3.3. Model Verification

Considering the actual working status of the equipment, the optimized parameters were rounded to adjust the tool shaft speed to 312 r/min, the cutting clearance to 1.4 mm, and the cutter edge angle to 45°. In order to verify the reliability of the model prediction results, the optimized parameters were used to conduct six verification tests in Taizhou XieChuang Agricultural Equipment Co., Ltd. (Taizhou, China) in late December of 2021, using the designed and machined test platform, as shown in Figure 16. Then, the test results were averaged. During the tests, the equipment ran smoothly, the equipment vibration was small, and the straw crushing effect was desirable, as shown in Figure 17. The test results are shown in

Table 5. Bench test results.

Type	Disqualification Rate (%)	Energy Consumption (J)
Test value	4.15	47.53
Predictive value model	4.08	47.56
Coefficient of variation	1.69	0.06

. The relative errors between the experimental test results of the crushing and impurity removal for liquid manure and the predicted results by the regression model were found to be always less than 5%. Thus, the test results are close to the predicted values by the proposed model, indicating that the parameter optimization regression model has high reliability and acceptable accuracy [23].

4. Conclusions

Addressing the problems of easy blockage and high energy consumption of liquid manure fertilization systems, a crushing and impurity removal device was designed and developed in this work. A test platform was set up, and a single-factor experimental study was conducted. The influences of each of the considered factors on the qualification rate and energy consumption of straw crushing were obtained, and the optimal values of the factors were determined.
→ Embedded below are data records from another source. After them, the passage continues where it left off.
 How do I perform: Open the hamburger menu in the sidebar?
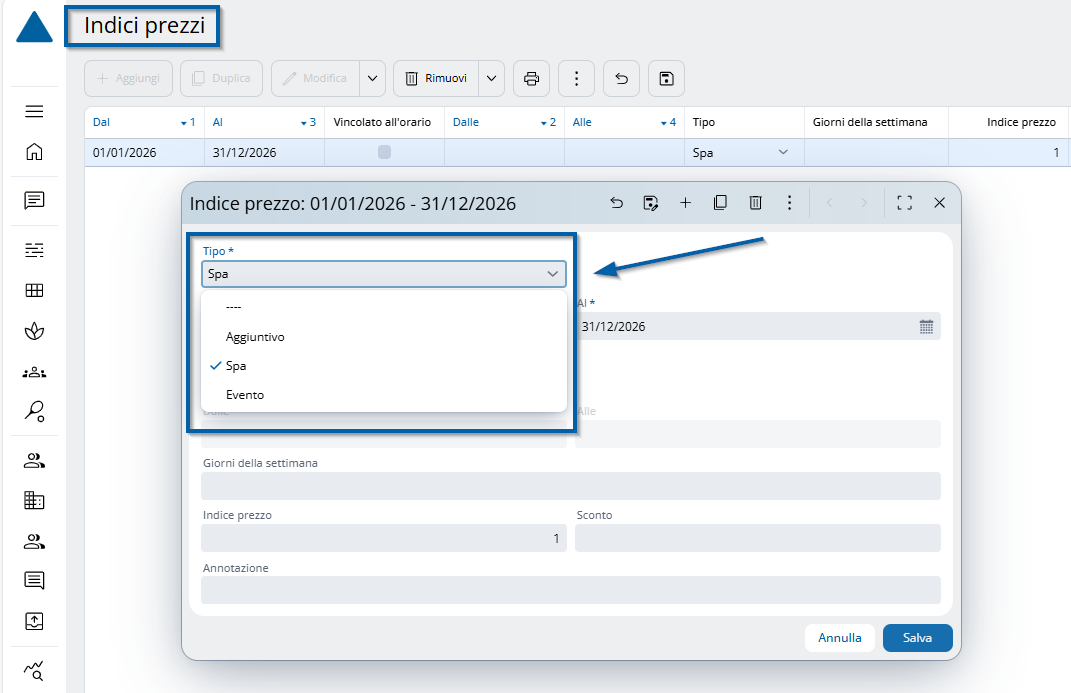[x=34, y=111]
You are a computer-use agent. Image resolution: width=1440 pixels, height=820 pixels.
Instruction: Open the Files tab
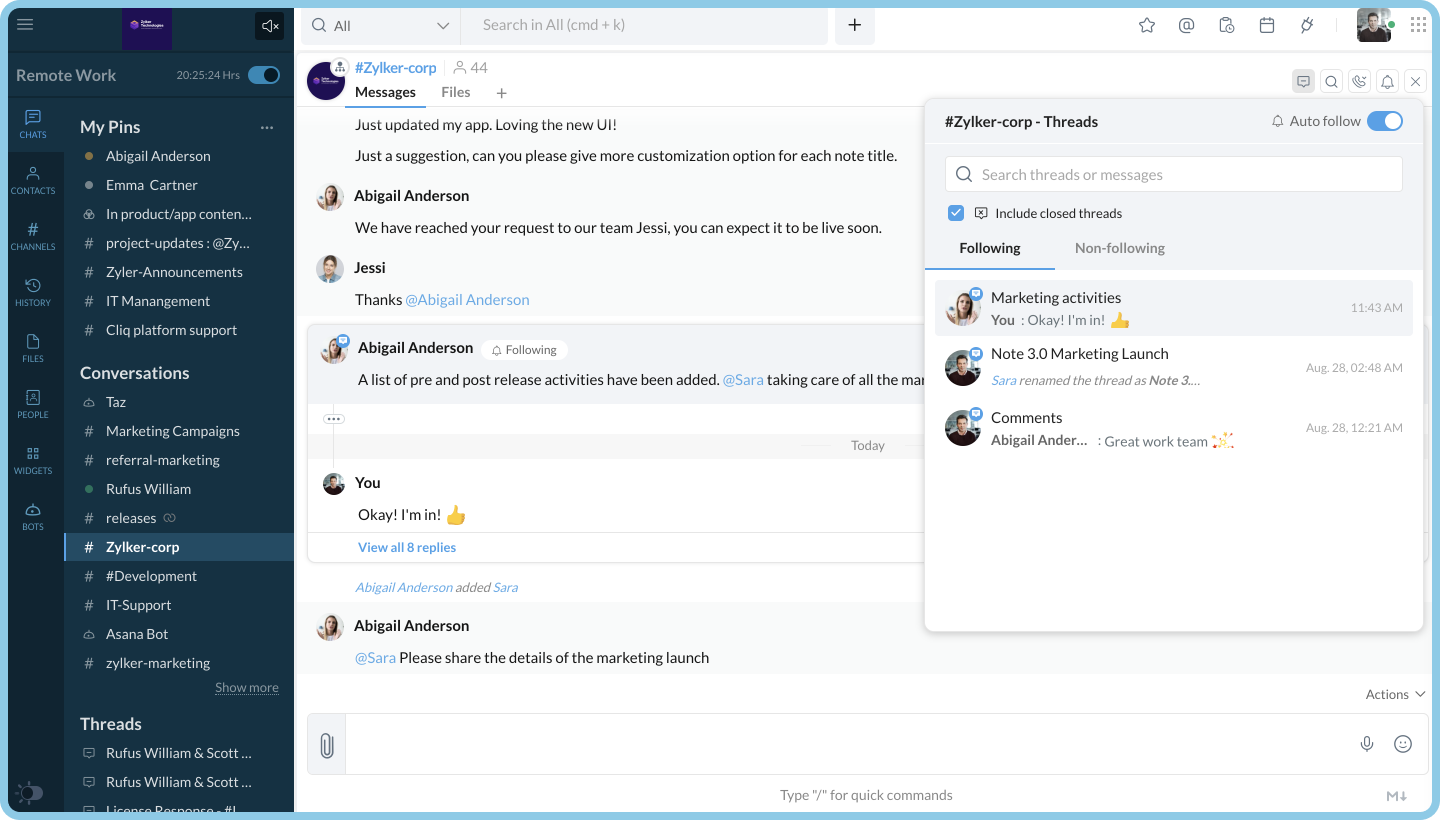(455, 92)
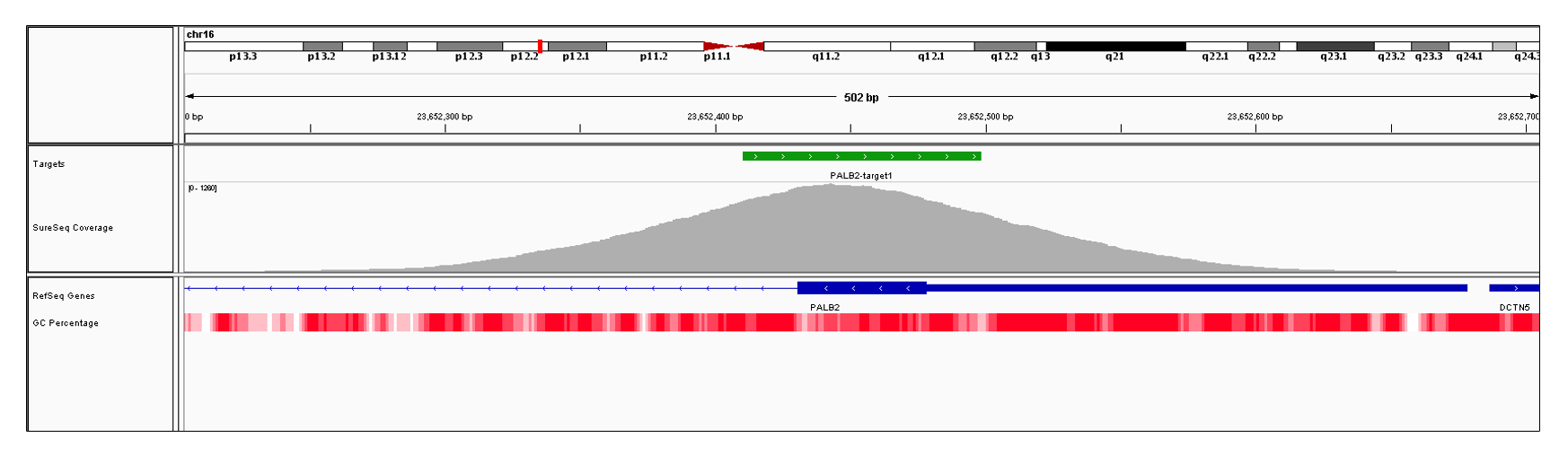The width and height of the screenshot is (1568, 464).
Task: Select the GC Percentage track name
Action: tap(66, 323)
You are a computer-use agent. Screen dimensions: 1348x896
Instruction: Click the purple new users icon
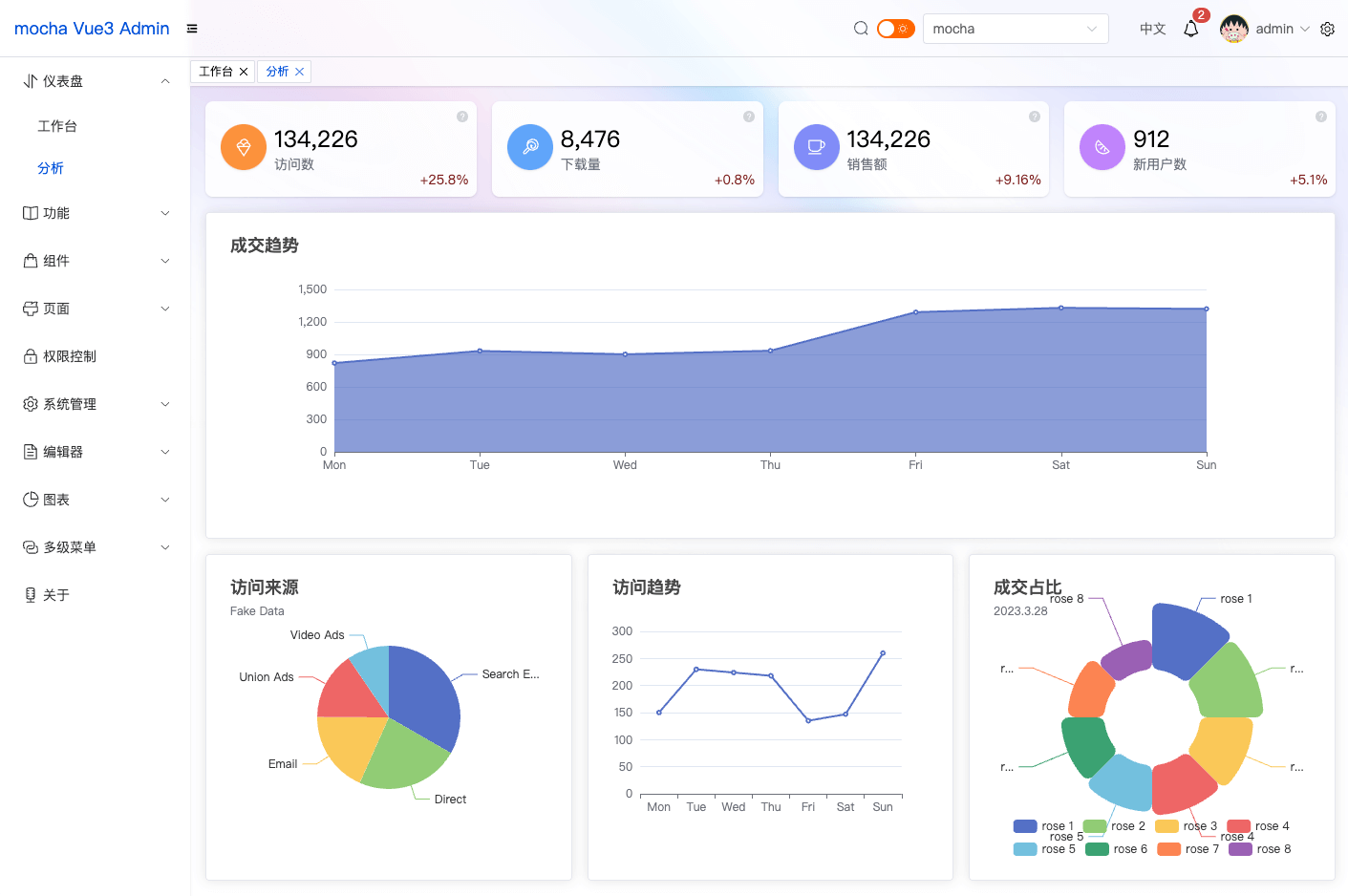(x=1102, y=147)
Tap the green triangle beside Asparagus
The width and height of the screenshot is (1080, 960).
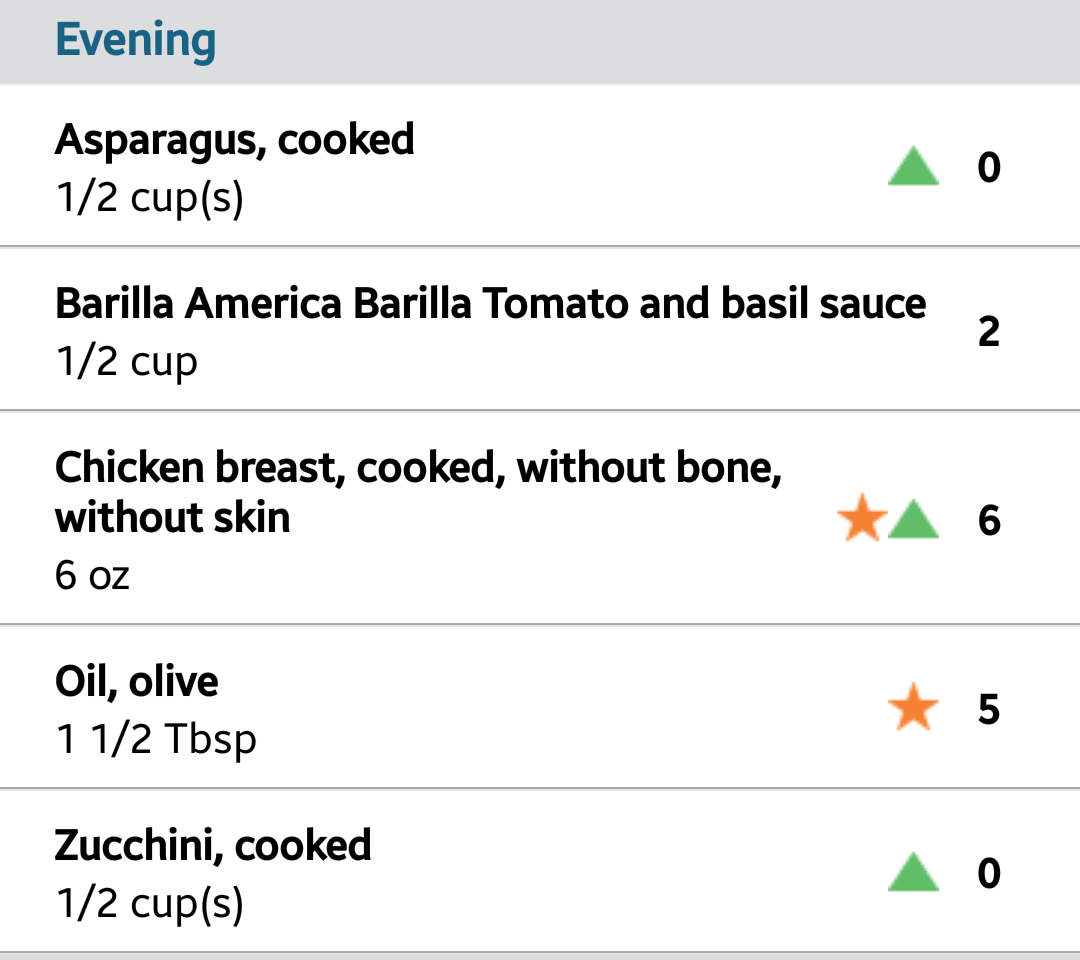coord(913,167)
Multi-factor response surface tests were carried out with the cutter shaft speed, cutting clearance, and cutter edge angle as test factors. The order of importance of each factor for the unqualified rate of straw crushing is as follows: cutter shaft speed > shear clearance > cutter edge angle. On the other hand, the order of importance of each factor for the energy consumption is as follows: cutter shaft speed > shear clearance > cutter edge angle.

The response surface method was used to optimize the multi-factor data, and the mathematical model of the relationships between the response values and the test factors was established [24]. The optimal parameter combination was obtained as follows: a cutter shaft speed of 312 r/min, a cutting clearance of 1.4 mm, and a cutter edge angle of 45°. The predicted disqualification rate and energy consumption by the prediction model were 4.15% and 47.53 J, respectively. The verification test results considering the optimized parameter combination showed that the disqualification rate and the energy consumption were 4.08% and 47.56 J, respectively, which met the design requirements.

The mechanism of straw crushing In liquid environment was studied in this paper [25]. The optimized structural and kinematic parameters of the liquid manure crushing and the impurity removal device were also obtained through experimental analysis [26]. The results of this work could provide an important reference for future investigations and studies targeting impurity pre-treatment technologies in the application of liquid manure.